The GraphDB distribution also provides a completely <solr-home> that you can extract at a convenient place and then use it to run Solr.

Note that this is a limitation of Solr and you are not required to use the custom handler. But, if choose not to, However, in that case you will have to create be responsible for creating the Solr core yourself.

h1. Caveats
Even though SPARQL per se is not sensitive to the order of triple patterns, the connectors expect to receive certain predicates before others so that queries can be executed properly. In particular, predicates that specify the query or query options need to come before any predicates that fetch results.

The diagram in [#Overview of connector predicates] provides a quick overview of the predicates.


h2. Using a connector with a GraphDB cluster

h3. Multiple undesired synchronisations to a single Solr instance

In this scenario, each worker will see the same instance at the provided Solr URI (because the URI is unique within the network that connects the workers together). Typically these are URIs that contain normal IP addresses or hostnames that resolve to one and the same IP address on all the workers. Whenever a worker receives updates, it connects to the Solr and synchronises the data there. The process is identical for all workers and thus each update on the Solr side is executed as many times as the number of workers in the cluster. This should only impact update performance but should not lead to any inconsistency errors.

h3. Multiple synchronisations to multiple Solr instances

The user can also provide a URI that is not unique within the cluster, e.g. URIs based on the localhost or URIs with hostnames that resolve to different IPs on each cluster. In other words, each worker will see a different instance of Solr and thus when the worker sends an update to the Solr instance there will be no redundant operations.

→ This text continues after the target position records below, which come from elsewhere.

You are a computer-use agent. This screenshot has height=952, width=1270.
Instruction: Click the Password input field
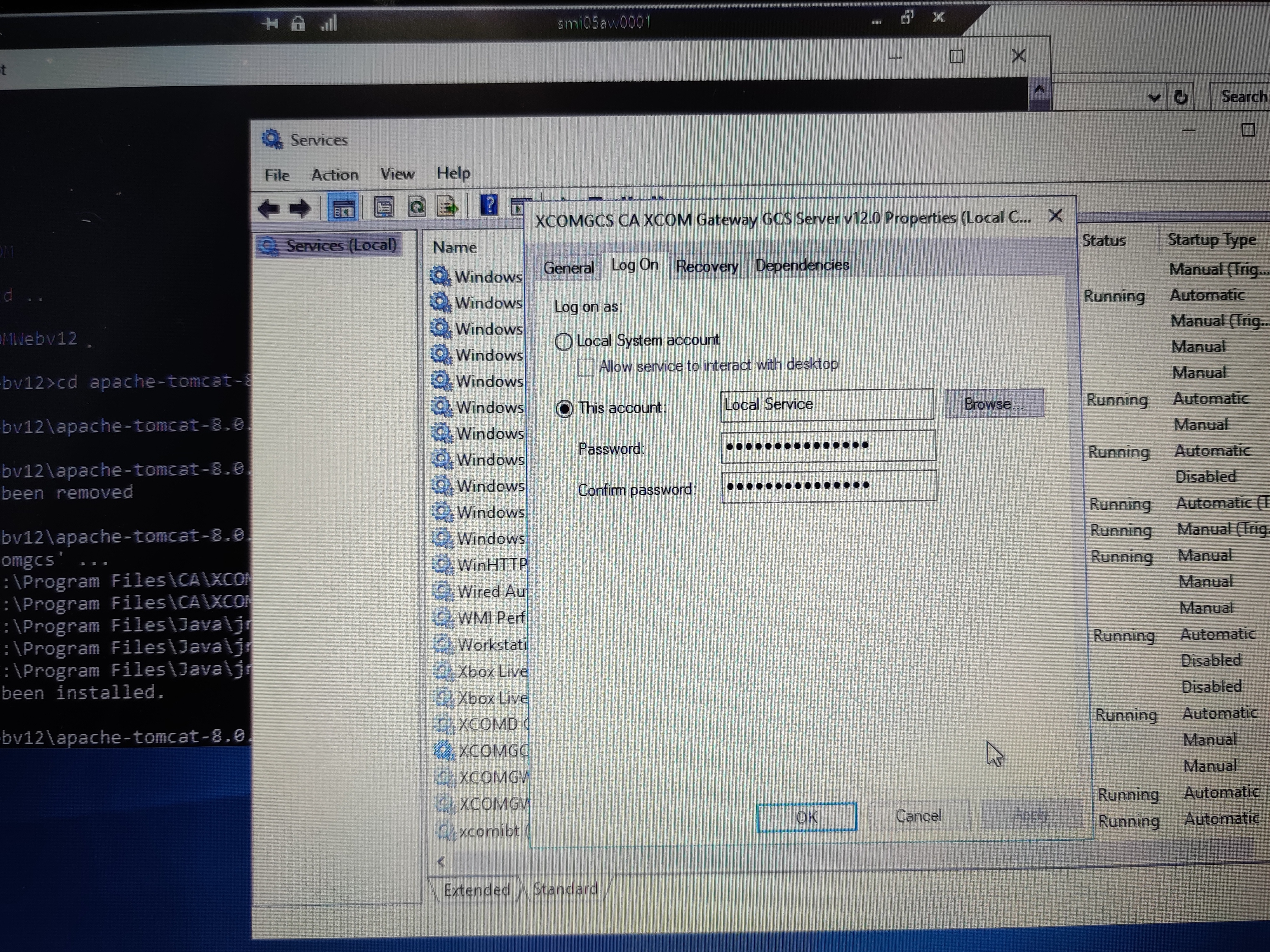(828, 446)
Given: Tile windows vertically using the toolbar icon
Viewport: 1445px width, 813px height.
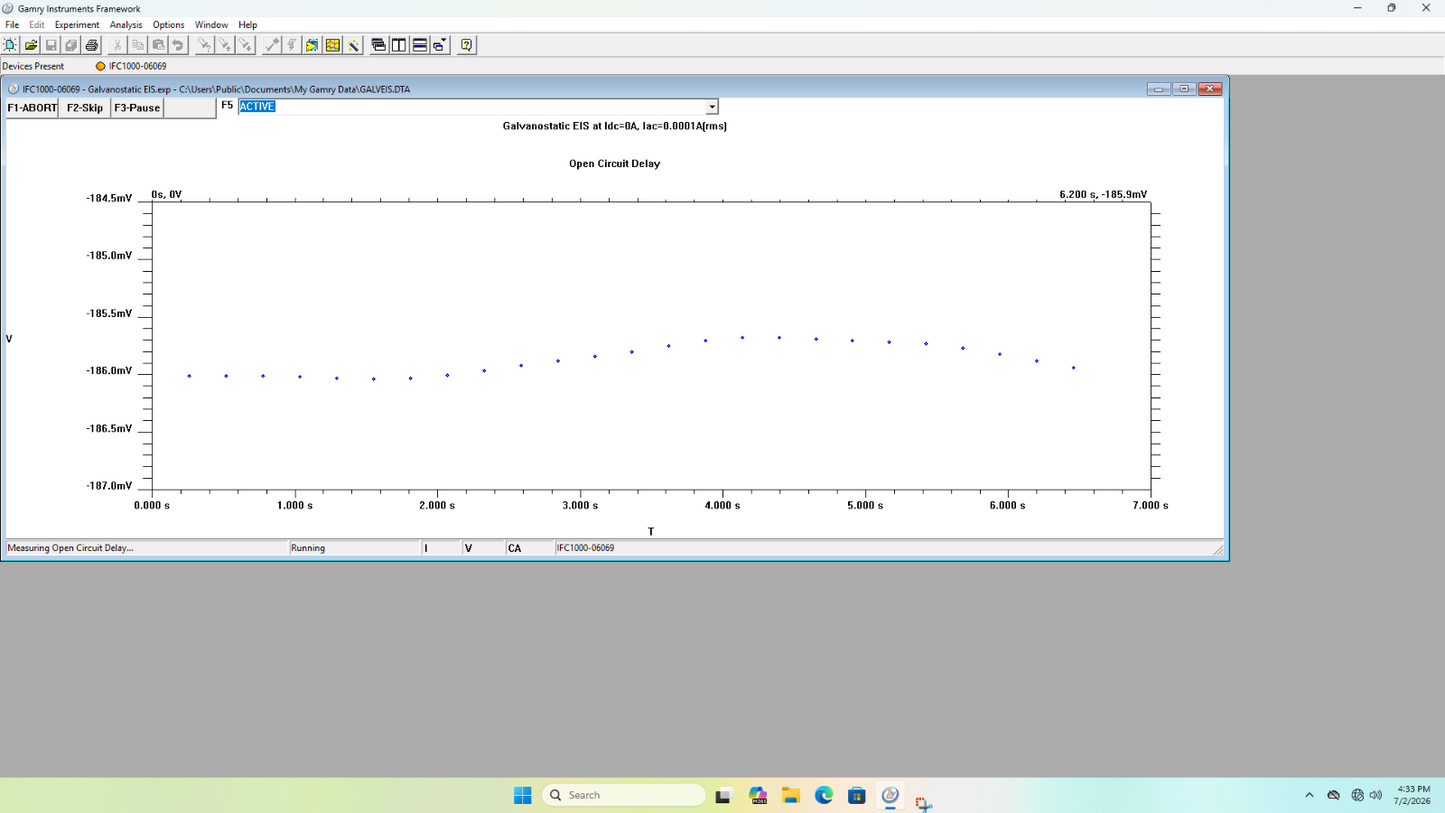Looking at the screenshot, I should tap(399, 45).
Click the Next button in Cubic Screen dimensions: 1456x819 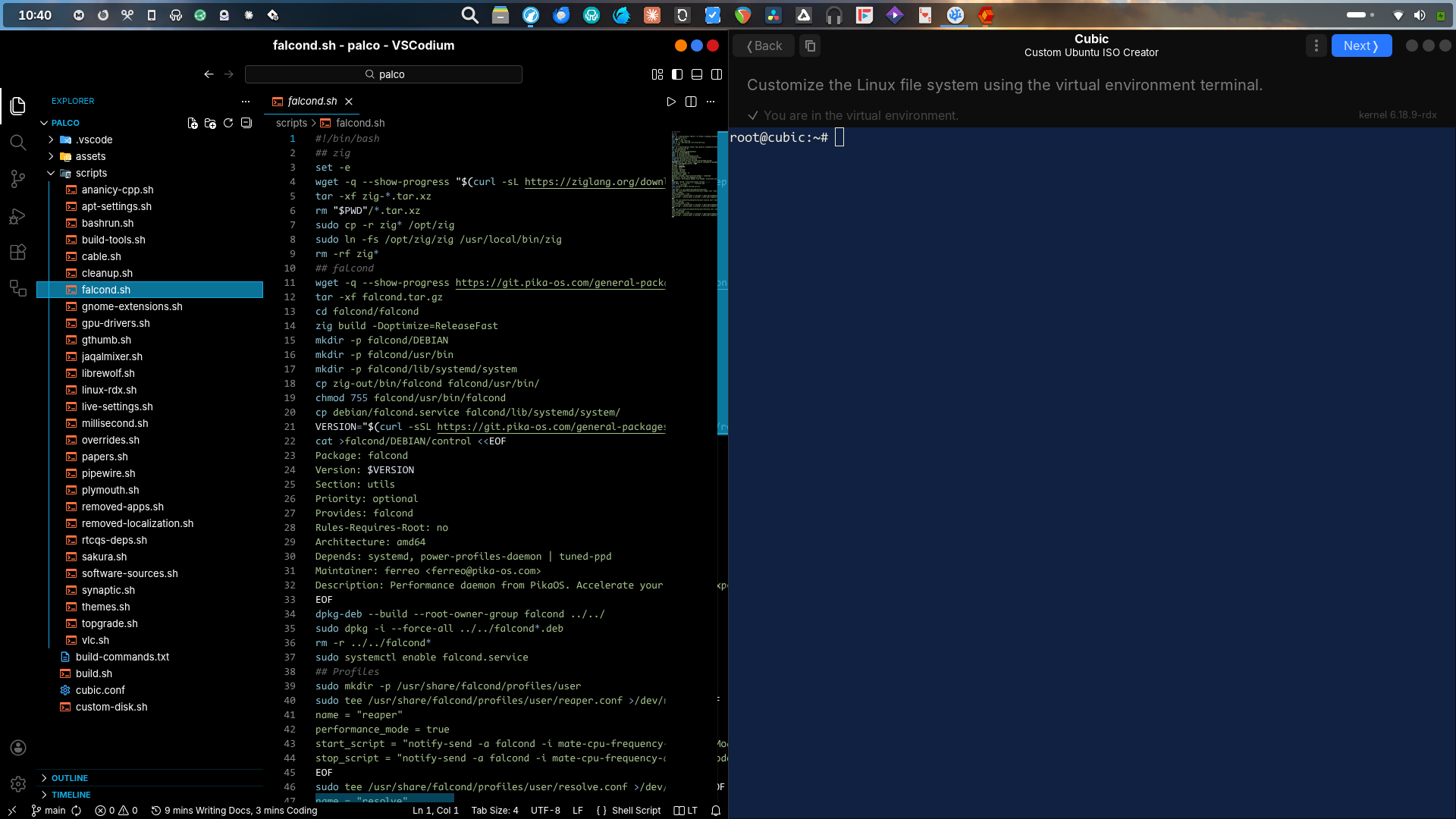pyautogui.click(x=1361, y=46)
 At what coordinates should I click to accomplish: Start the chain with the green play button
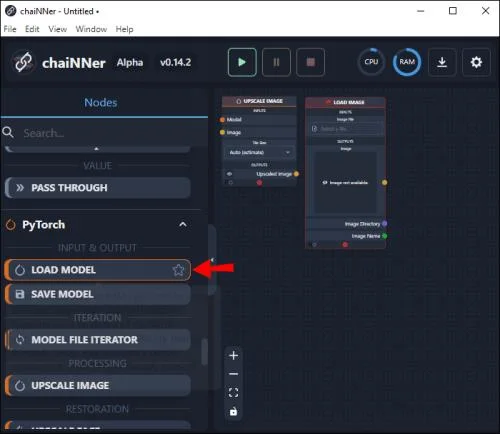coord(242,62)
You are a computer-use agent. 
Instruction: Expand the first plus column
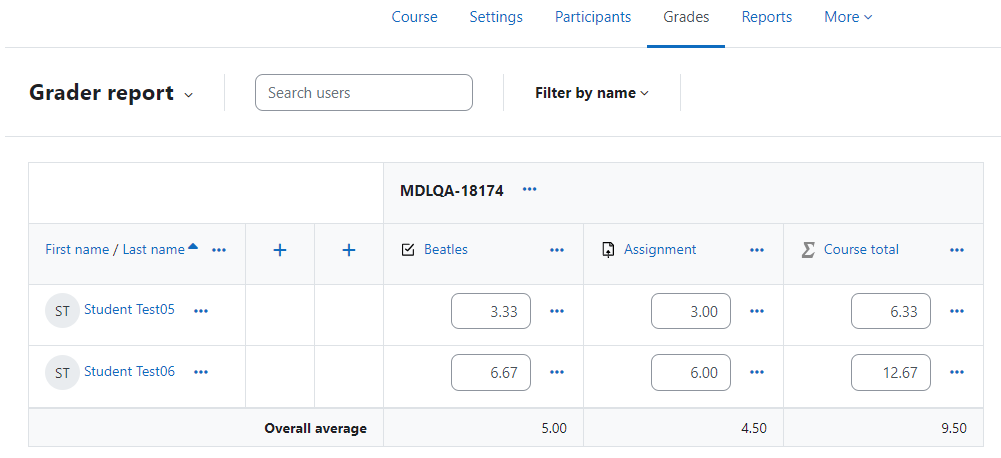click(280, 250)
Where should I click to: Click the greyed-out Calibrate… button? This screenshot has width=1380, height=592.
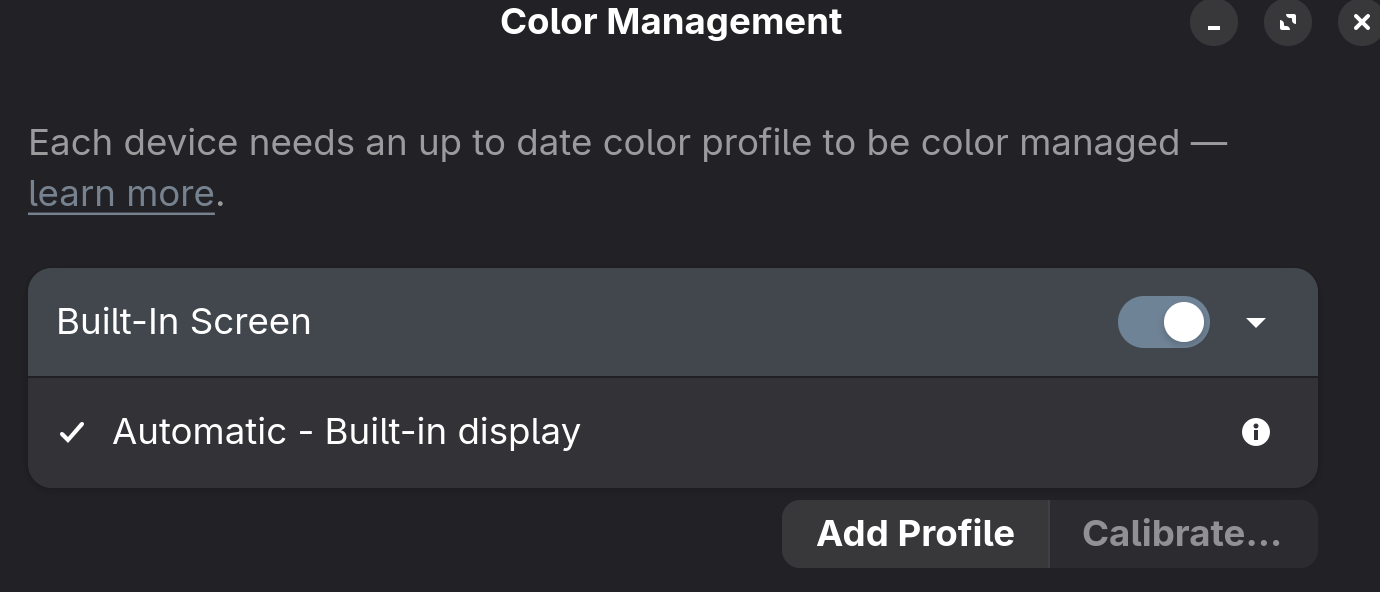point(1182,534)
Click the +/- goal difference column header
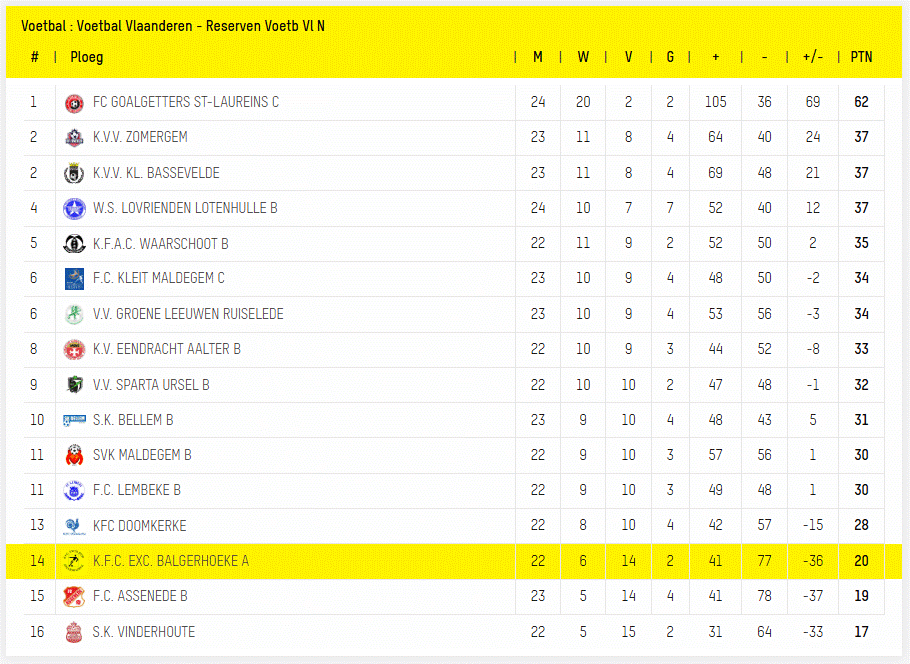Image resolution: width=910 pixels, height=664 pixels. click(812, 57)
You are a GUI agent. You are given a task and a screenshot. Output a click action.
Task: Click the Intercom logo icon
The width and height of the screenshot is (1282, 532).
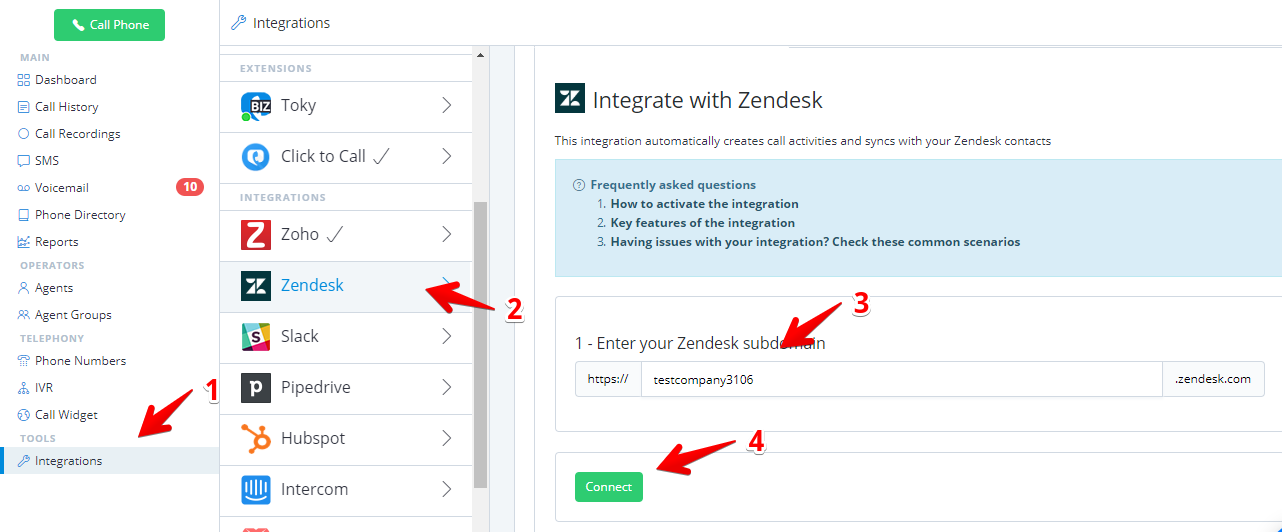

h1. Migrating from Lucene4 plugin

You can easily migrate your existing [lucene4 plugin|https://confluence.ontotext.com/display/EM/Lucene4+OWLIM+Plug-in] setup to the new connectors interface.

h3. Create index queries

We provide an automated migration tool for your create index queries. The tool is distributed with GraphDB 6.0 onward and can be found in the tools subdirectory. Here is how to use it:

{code}
java -jar migration.jar --file <input-file> <output-file>
{code}
where *input-file* is your old sparql file and *output-file* is the new sparql file

you can find possible options with
{code}
java -jar migration.jar --help
{code}

h3. Select queries using the index
We changed the syntax for the search queries to be able to match our needs for new features and better design. Here is an example query using the lucene4 plugin:

{code}
PREFIX luc4:<http://www.ontotext.com/owlim/lucene4#>
SELECT ?c ?snippet WHERE {
?c rdf:type <http://data.ontotext.com/ontologies/ontology1/Type1> .

?c luc4:content ("gold" "limit=10;snippet.size=200") .
?c luc4:snippet ?snippet .
?c luc4:score ?score .
}
{code}

and here is it's connectors variant:

{code}
PREFIX conn:<http://www.ontotext.com/connectors/lucene#>
PREFIX inst:<http://www.ontotext.com/connectors/lucene/instance#>

SELECT ?c ?snippet WHERE {
[] a inst:content ;
conn:query "gold" ;
conn:limit "10" ;
conn:snippetSize "200" ;
conn:entities ?entity

?entity conn:snippets ?s .
?s conn:snippetText ?snippet .
}
{code}

note the following changes:

* We are using special predicates for everything - no more key value options in a string
* The query is actually an instance of the index
* snippets belong to the entity
* snippets are now first class objects - you can also get the field of the match
* indexes are now an instance of another namespace. This allows you to create indexes with the name "entities" for example.

Look at [#Overview of connector predicates] for more info on the new syntax and how everything is linked together.